Genomics of Human Papillomavirus-induced Cervical Cancer

Abstract

Human papillomavirus (HPV) induced cervical cancer is a serious health issue among most women from the least developed countries of the world due to scarcity of resources. HPVs have evolved a masterly infectious cycle that grabs the advantage of the self-renewal property of stratified cutaneous and mucosal epithelia. Firstly, the viral genome replicates episomally at a low copy number in the epithelial basal layers cells, with minimum viral transcription and translation.

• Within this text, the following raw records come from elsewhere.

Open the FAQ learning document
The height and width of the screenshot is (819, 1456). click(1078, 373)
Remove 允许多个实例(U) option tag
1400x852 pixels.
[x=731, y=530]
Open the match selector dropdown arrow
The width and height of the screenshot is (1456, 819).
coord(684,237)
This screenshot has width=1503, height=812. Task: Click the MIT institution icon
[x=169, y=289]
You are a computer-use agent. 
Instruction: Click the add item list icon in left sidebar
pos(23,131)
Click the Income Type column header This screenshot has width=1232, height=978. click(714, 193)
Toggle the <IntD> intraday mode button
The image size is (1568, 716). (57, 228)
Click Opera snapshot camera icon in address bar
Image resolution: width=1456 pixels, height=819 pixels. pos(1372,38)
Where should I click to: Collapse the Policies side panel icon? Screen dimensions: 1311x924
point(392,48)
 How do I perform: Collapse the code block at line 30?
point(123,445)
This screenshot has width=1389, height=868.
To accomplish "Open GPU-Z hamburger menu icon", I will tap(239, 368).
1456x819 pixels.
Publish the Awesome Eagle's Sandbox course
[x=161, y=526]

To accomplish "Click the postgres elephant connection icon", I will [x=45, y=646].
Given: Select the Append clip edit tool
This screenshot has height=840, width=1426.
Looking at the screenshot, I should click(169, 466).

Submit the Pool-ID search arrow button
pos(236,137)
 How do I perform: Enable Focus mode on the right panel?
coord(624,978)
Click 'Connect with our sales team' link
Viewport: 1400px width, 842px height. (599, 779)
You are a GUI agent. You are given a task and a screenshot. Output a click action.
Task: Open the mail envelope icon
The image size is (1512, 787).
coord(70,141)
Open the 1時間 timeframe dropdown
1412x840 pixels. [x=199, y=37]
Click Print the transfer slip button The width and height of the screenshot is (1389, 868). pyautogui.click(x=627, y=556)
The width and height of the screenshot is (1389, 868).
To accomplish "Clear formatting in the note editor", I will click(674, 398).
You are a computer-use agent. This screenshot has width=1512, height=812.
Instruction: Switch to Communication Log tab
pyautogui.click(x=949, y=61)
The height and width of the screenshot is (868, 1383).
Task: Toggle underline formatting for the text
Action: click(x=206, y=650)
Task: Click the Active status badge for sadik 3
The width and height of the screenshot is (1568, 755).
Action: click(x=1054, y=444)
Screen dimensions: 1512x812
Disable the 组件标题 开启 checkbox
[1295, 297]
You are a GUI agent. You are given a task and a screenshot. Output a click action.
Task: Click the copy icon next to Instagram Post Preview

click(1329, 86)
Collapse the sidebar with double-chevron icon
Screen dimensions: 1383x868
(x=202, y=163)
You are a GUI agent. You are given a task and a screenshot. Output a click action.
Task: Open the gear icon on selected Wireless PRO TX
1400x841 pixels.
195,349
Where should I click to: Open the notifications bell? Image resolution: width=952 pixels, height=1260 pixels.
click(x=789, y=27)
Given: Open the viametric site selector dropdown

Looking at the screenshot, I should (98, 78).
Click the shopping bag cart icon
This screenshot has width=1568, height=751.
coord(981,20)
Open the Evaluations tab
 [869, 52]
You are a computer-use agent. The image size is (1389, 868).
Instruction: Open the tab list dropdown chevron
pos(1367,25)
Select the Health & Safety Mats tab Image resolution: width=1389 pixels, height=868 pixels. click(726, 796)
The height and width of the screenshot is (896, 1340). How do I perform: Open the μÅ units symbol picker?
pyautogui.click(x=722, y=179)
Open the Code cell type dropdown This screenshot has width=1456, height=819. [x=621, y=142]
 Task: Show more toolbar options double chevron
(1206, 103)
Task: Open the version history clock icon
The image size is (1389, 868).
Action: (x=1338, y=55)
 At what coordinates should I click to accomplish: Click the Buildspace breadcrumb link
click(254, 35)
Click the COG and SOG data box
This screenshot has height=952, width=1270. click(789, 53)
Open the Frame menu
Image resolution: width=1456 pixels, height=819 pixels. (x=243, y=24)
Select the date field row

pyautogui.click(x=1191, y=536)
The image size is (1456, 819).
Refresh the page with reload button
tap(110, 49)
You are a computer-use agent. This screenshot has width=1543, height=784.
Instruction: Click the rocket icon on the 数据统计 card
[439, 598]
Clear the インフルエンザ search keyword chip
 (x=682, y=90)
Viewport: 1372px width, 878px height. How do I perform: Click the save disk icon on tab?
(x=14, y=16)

After that, when the infected cells are transmitted through the differentiation process maximum viral DNA synthesis and gene expression occur. The two major oncoproteins - E6 and E7, are responsible for inactivating the important tumor suppressor proteins, retinoblastoma (pRb) and p53. Due to the inactivation of these proteins, disruption occurs in the DNA replication, DNA repair mechanisms, oxidative induced damage (8-oxoguanine), aneuploidy, and apoptosis, leading to tumorigenesis. Hence, manipulation of E6 and E7 genes shows a successful result in the treatment of cervical cancer. The diagnosis tests include liquid-based preparations to improve the standard of the Pap smear; computer-based screening methods to improve Pap smear interpretation; and HPV testing methods that may be beneficial in triaging patients with untypical squamous cells of unknown significance or low grade squamous intraepithelial lesions (SILs). The continued studies of the molecular biology of HPVs are necessary to develop advanced screening techniques for testing and prophylactic vaccines for the elimination of HPV infection, also better therapeutic vaccines for the treatment of various HPVs infections.